*** Records to process ***

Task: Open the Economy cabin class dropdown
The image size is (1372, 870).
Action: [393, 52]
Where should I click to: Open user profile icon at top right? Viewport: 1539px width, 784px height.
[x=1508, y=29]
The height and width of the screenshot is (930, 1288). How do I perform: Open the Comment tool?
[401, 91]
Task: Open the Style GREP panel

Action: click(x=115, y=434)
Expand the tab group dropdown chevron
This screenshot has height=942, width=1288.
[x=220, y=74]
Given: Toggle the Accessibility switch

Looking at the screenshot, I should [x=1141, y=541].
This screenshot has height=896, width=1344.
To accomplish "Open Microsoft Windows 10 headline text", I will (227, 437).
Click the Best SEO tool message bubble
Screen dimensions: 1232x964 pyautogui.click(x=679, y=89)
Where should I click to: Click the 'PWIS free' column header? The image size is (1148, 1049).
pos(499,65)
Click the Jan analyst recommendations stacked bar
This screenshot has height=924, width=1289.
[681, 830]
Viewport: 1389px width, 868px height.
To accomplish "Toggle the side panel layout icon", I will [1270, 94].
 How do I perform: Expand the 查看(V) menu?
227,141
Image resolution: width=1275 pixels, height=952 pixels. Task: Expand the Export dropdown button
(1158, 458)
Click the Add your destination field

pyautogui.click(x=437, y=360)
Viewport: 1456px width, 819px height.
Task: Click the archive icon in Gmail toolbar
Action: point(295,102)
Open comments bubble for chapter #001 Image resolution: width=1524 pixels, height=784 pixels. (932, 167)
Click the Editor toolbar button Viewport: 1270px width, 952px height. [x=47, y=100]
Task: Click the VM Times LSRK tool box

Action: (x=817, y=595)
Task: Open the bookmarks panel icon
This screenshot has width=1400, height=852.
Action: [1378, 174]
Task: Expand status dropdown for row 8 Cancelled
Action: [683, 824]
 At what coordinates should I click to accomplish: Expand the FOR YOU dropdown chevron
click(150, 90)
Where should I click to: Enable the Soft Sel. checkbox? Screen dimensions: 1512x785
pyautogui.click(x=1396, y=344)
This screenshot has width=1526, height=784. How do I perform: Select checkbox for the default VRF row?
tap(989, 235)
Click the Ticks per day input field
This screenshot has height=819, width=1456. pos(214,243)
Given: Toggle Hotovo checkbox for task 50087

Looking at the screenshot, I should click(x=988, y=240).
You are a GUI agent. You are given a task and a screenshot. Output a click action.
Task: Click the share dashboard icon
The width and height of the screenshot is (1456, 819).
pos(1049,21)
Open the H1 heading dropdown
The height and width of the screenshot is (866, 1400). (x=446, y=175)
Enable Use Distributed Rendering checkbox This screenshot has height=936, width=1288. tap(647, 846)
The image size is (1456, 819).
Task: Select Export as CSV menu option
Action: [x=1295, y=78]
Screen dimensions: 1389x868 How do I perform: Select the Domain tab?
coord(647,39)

*** End of Records to process ***

**Exercise aim:** Retype exactly, and only, the lines that run from the one with "Task: Click the share dashboard icon" through the final line of the entries.

**Exercise result:**
Task: Click the share dashboard icon
The width and height of the screenshot is (1456, 819).
pos(1049,21)
Open the H1 heading dropdown
The height and width of the screenshot is (866, 1400). (x=446, y=175)
Enable Use Distributed Rendering checkbox This screenshot has height=936, width=1288. tap(647, 846)
The image size is (1456, 819).
Task: Select Export as CSV menu option
Action: [x=1295, y=78]
Screen dimensions: 1389x868 How do I perform: Select the Domain tab?
coord(647,39)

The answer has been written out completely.